O Tribunal absolveu esta quinta-feira o ex-diretor da Cultura da autarquia de Lisboa Rui Mateus Pereira e mais dois arguidos, não dando como provados os factos da acusação.

O ex-diretor da Cultura da autarquia lisboeta Rui Pereira era acusado de ter encomendado um estudo, de 47 mil euros, sobre a Casa Fernando Pessoa.

Além de Rui Pereira, as Varas Criminais de Lisboa absolveu mais dois arguidos, considerando que a adjudicação do estudo «era necessária, não tendo sido descabido ou desproporcional nem que esse valor fosse exagerado».

O ex-diretor da Cultura da autarquia lisboeta Rui Pereira, que devido à acusação do Ministério Público foi suspenso do cargo presidente do Instituto de Gestão Financeira da Justiça (IGFJ), viu ainda o coletivo de juízes, presidido por Clarice Gonçalves, retirar o impedimento de exercer funções públicas, ficando também sem efeito os pedidos de indemnização e de restituição de verbas.

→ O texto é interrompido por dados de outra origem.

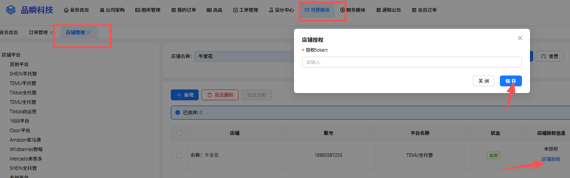Open 业务首页 from top navigation

tap(76, 10)
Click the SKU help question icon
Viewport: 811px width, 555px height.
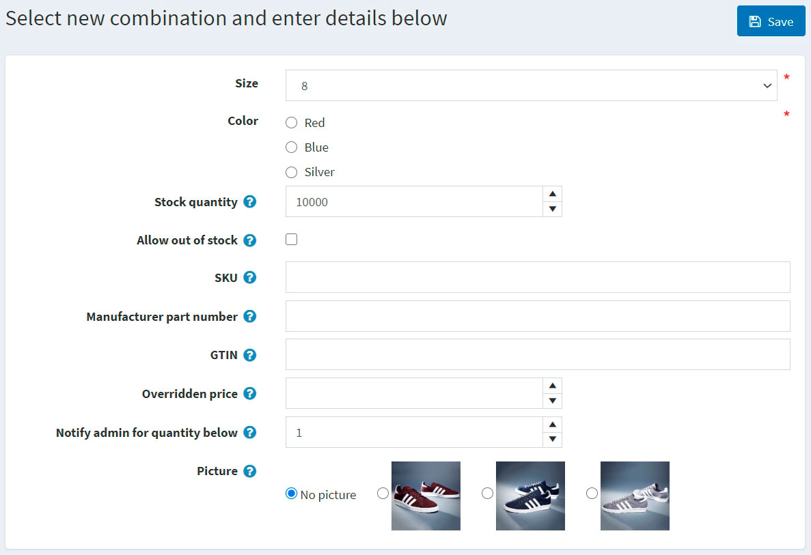pos(250,277)

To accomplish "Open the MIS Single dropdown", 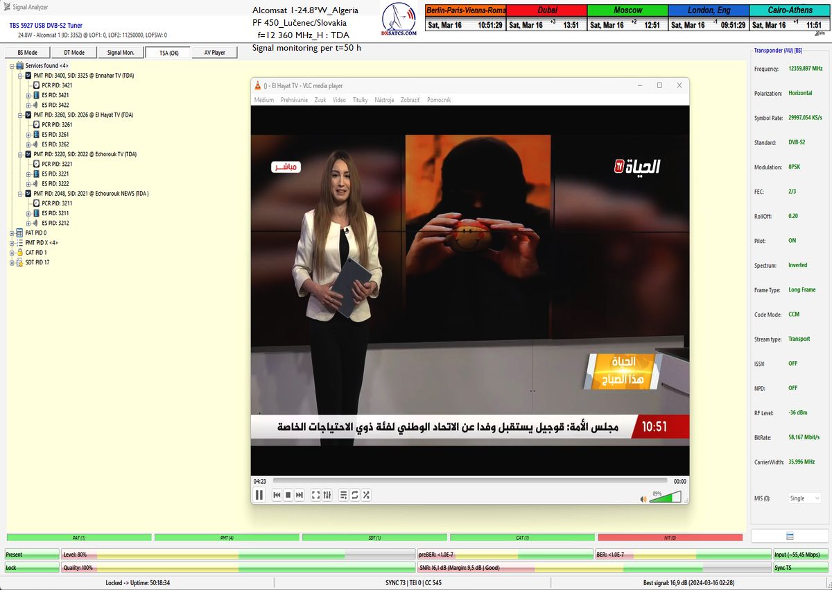I will click(804, 498).
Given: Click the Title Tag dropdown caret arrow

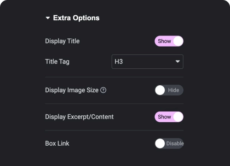Looking at the screenshot, I should point(178,61).
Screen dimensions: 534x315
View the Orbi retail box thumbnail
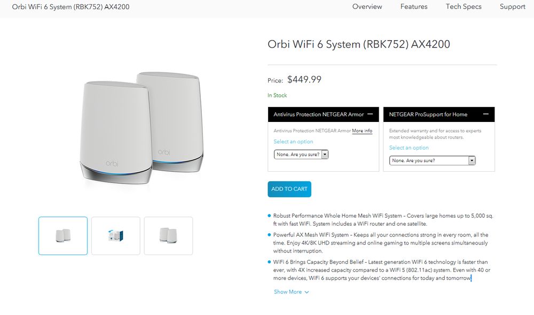(x=115, y=236)
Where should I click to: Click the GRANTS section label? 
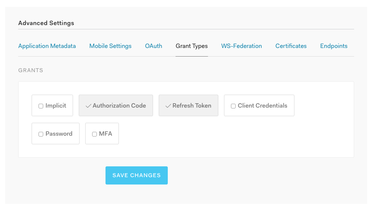(31, 70)
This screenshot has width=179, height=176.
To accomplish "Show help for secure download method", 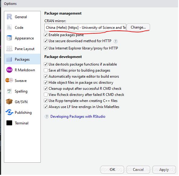I will [x=116, y=41].
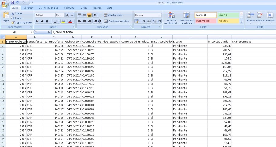
Task: Open the Calibri font name dropdown
Action: pos(44,15)
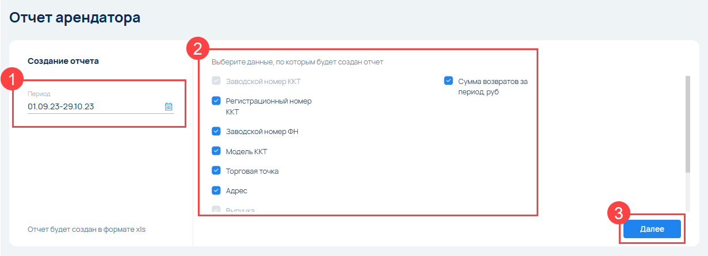The image size is (708, 256).
Task: Click the Выберите данные instruction text
Action: [x=297, y=62]
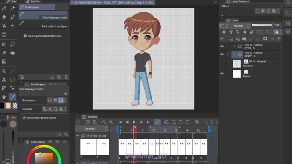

Durante o julgamento, Rui Mateus Pereira negou ter violado o dever de «imparcialidade» ao encomendar, por ajuste direto, à sociedade de advogados da irmã da sua companheira, um estudo sobre a Casa Fernando Pessoa.

O arguido alegou que a primeira parte do estudo, que custou à autarquia 25 mil euros, lhe foi entregue por Inês Amaral a 07 de Janeiro de 2009, na véspera de ele abandonar aquela direção e passar para os Recursos Humanos, e que deixou o documento em «cima da mesa» de trabalho, estranhando que mais ninguém o tivesse visto ou que este tivesse desaparecido.

O tribunal não deu como provado que o estudo não tivesse sido feito ou entregue, apoiando-se na prova testemunhal feita nas audiências.

No final da leitura do acórdão, Maria João Costa, advogada de Rui Mateus Pereira, não quis prestar declarações, mas o o ex-diretor municipal disse aos jornalistas ter ficado provado em tribunal que os factos acusatórios foram uma «falácia», pelo que o desfecho só podia ser a absolvição.

Rui Mateus Pereira lembrou que o MP o acusou de, com o estudo, ter «inventado uma necessidade», dizendo desconhecer se o MP vai recorrer da absolvição.

Caso o MP não o faça, admitiu que o seu eventual regresso à presidência do IGFJ terá que ser decidido com a ministra da Justiça, Paula Teixeira da Cruz.

Na leitura do acórdão estiveram presentes antigos e atuais funcionários do Ministério da Justiça.